Ces policiers avaient menti (j’en ai 100 autres exemples), le fait était avéré, reconnu par des juridictions (peu enclines à le constater), et dans des conditions de nature à entrainer des condamnations. Quelle suite pour eux ? Absolument aucune, jamais, point final. Dès lors, pourquoi se gêner ?

Il y a quelques années, un futur bâtonnier, qui assistait une personne poursuivie pour outrage, s’était étonné de voir si souvent le même policier plaignant. Il avait eu cette idée astucieuse d’interroger le Bureau d’ordre pénal sur le  nombre de procédure d’outrages et de rébellions dans lesquelles ce policier était « victime ».
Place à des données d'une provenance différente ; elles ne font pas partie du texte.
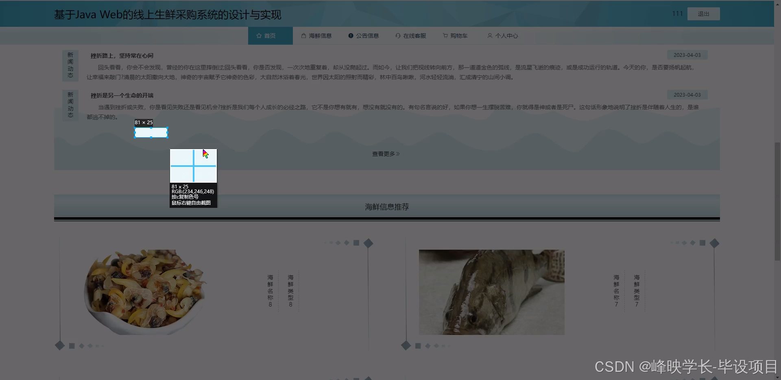Click the large diamond marker beside shrimp carousel
The width and height of the screenshot is (781, 380).
click(x=369, y=243)
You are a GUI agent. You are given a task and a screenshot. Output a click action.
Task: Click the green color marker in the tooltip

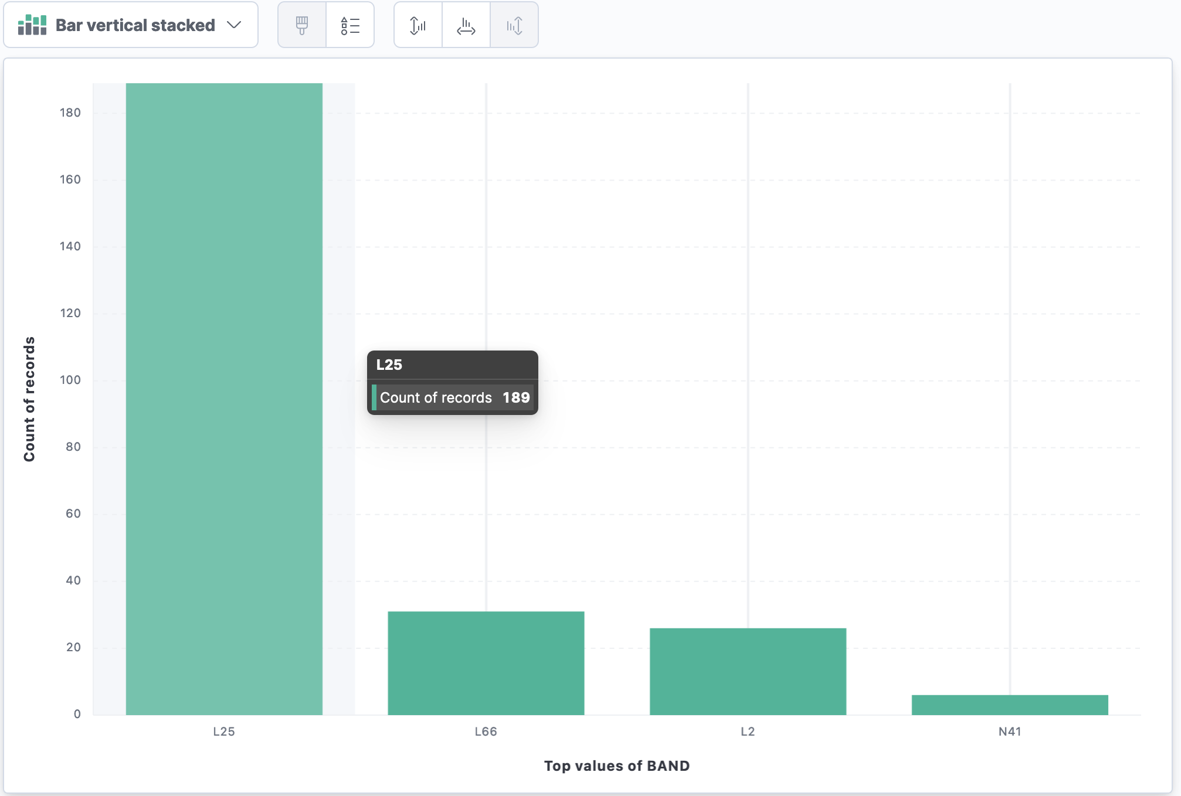(374, 397)
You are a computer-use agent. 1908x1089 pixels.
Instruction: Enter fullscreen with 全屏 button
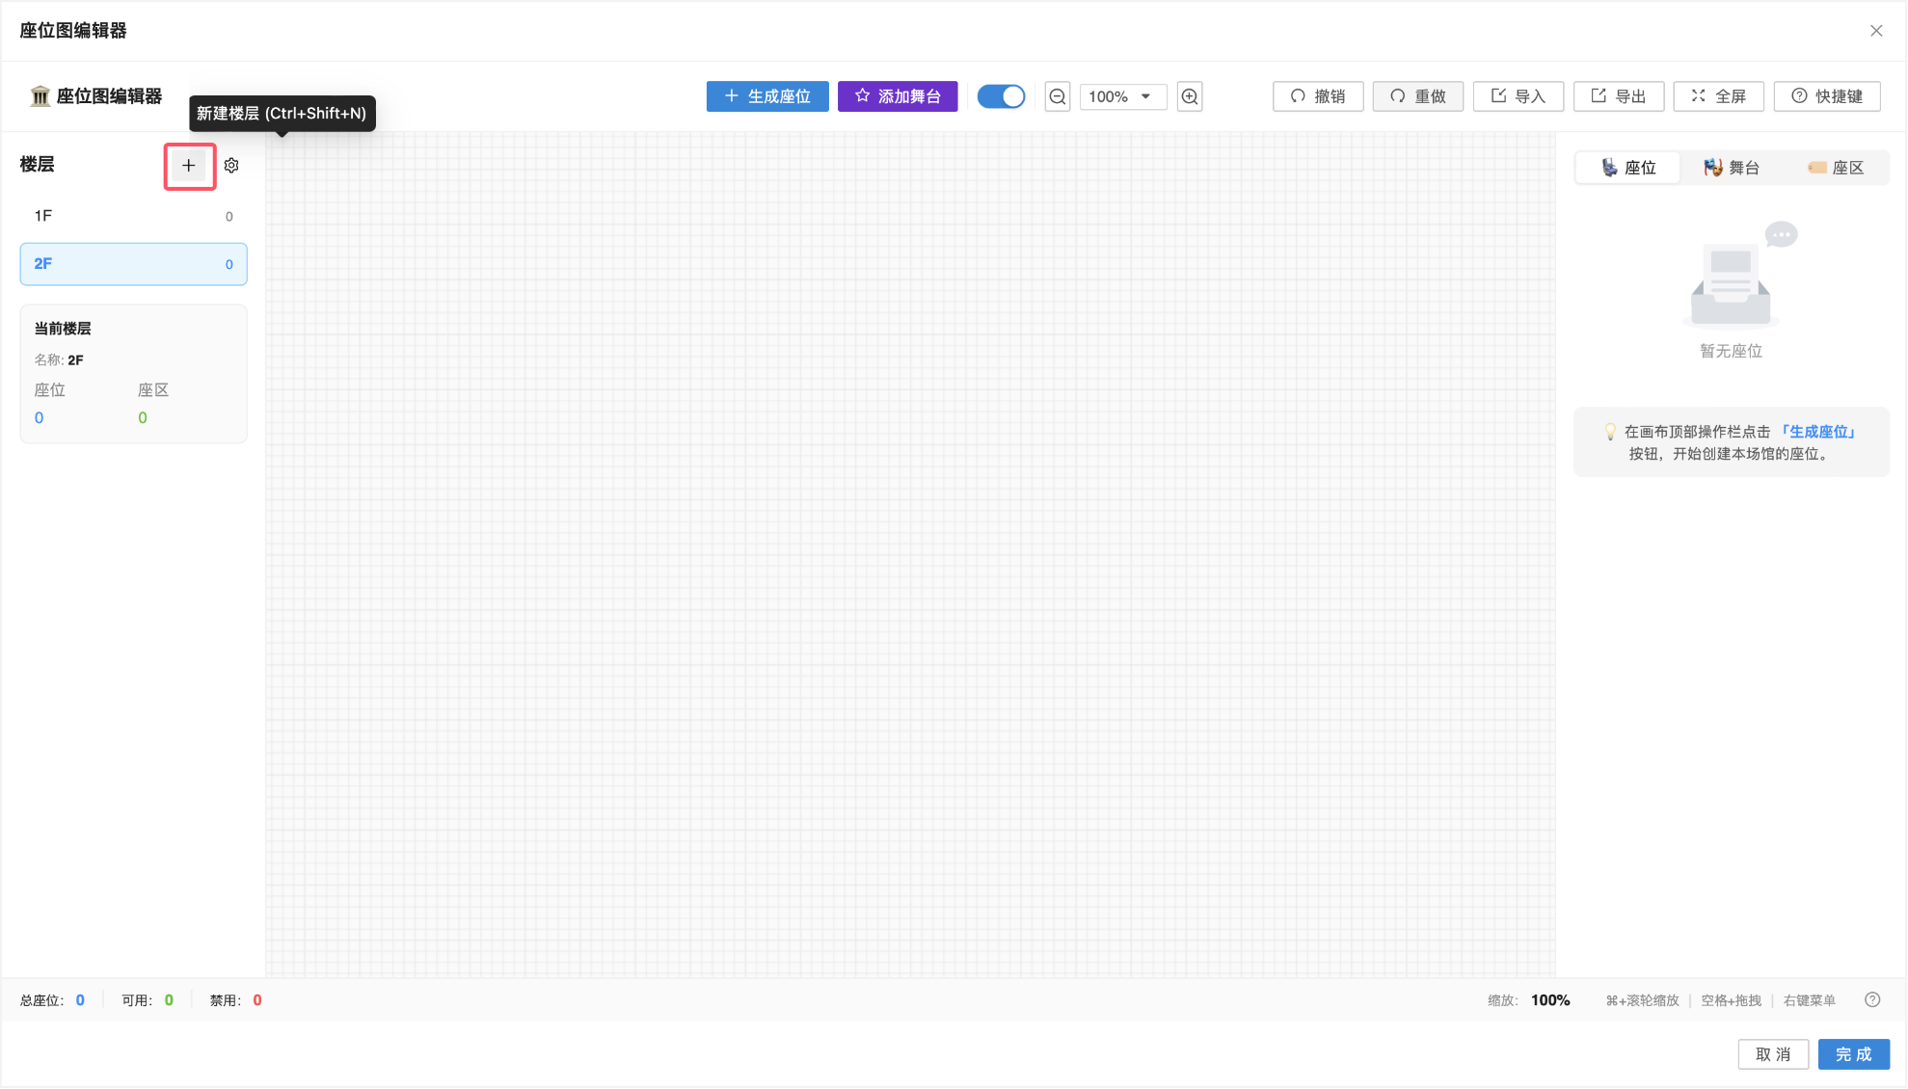1719,96
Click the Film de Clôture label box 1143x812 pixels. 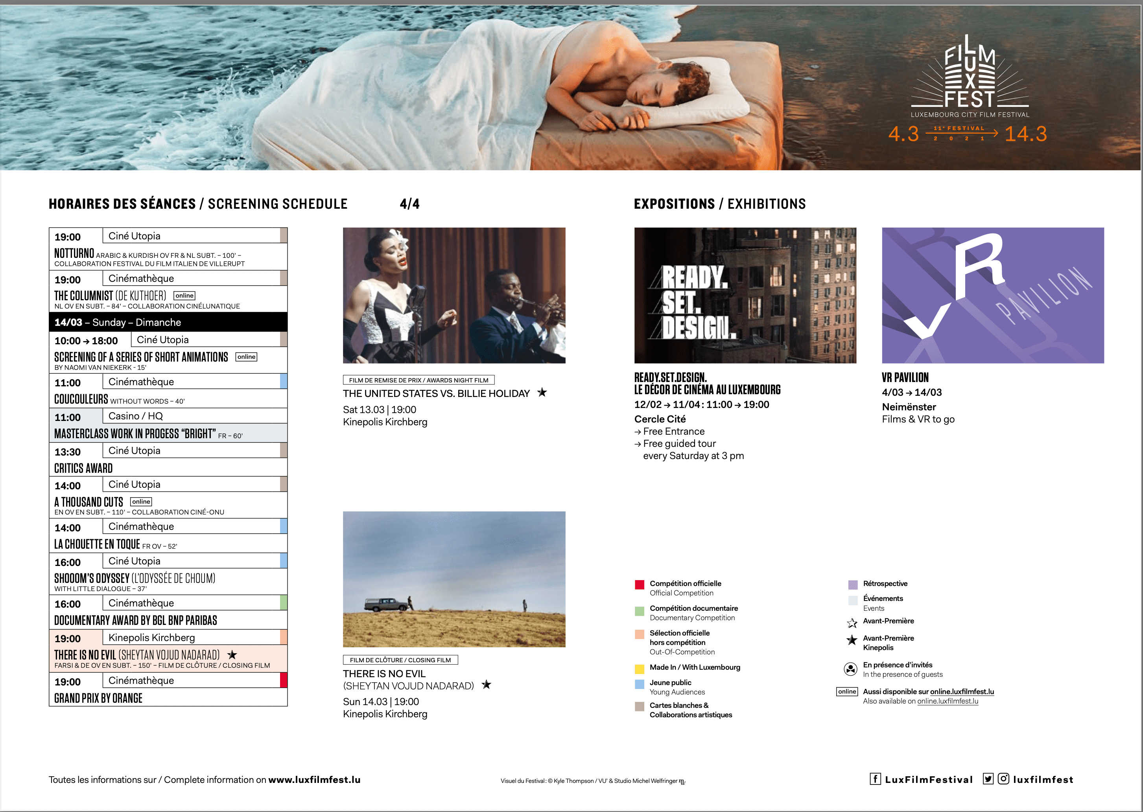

Il avait, à l’audience, sorti une liste longue comme ça de constitutions de partie civile, avec à chaque fois, à la clef, une petite pincée qui mettait un peu de beurre dans les épinards. Il y avait là une question : pourquoi ce policier avait-il tant d’incidents, tandis que d’autres ne portaient plainte que de loin en loin, au hasard des vrais mauvais comportements ? Réaction du parquet, convocation du policier, ou remarques à sa hiérarchie, sur le thème : lui, on commence à le voir un peu trop ? Du tout. Le parquet a limité drastiquement l’accès des avocats au BOP, restreignant les conditions de consultation, avec justification des motifs de la demande. Cela dit tout le parti pris de certains parquets pour les policiers, quoi qu’il arrive.

Dimanche 29 novembre – Ni Mercédès ni mafia

Mercedes
Photo : ©AdobeStock/Bizoo_n

Les policiers qui ont tabassé Michel Zeclerc (tout le monde a vu les images) ont été gardés à vue, prolongés, déférés, et sont en attente d’une saisine du JLD, à la minute où je rédige ces lignes. Atmosphère de lynchage, nous allons probablement, une fois de plus, vers un mouvement de balancier. Nous avons beaucoup critiqué l’impunité des policiers, mais n’oublions pas qu’ils sont, avant tout, des justiciables comme les autres, et doivent bénéficier des mêmes droits et des mêmes garanties. Et rappelons le caractère théoriquement exceptionnel de la détention : si c’est uniquement pour faire écho aux déclarations de Macron, Darmanin, et (le plus mal placé à mon avis) Lallement, alors la décision de détention aura été prise pour de très mauvaises raisons.

Sauvetage du skipper Kevin Escoffier par Jean Le Cam sur le Vendée globe. Mon admiration pour ces marins est totale, même quand ils ne sont pas bretons. L’émotion du naufragé, après 10 heures sur un radeau de survie dans les quarantièmes rugissants. La simplicité du vétéran Jean Le Cam. La fraternité entre ces marins. On se souvient d’Isabelle Autissier récupérée par Giovanni Soldini en 1999, de Loick Peyron volant au secours de « Philou » (Philippe Poupon). Dans les deux cas, le marin se déroutera sans se poser de questions, quitte à perdre définitivement la course, pour aller chercher n’importe quel autre marin en perdition. Pour eux ce sauvetage vaut plus que la victoire.

Ce soir sur Arte, La firme, avec Tom Cruise, Gene Hackman, Jeanne Tripplehorn, Ed Harris et Holly Hunter, du très bon Sydney Pollack. Quand je vois le salaire la maison et la Mercedes de cet avocat débutant, je suis vert. Mais bon, au moins je n’ai pas la mafia à mes trousses.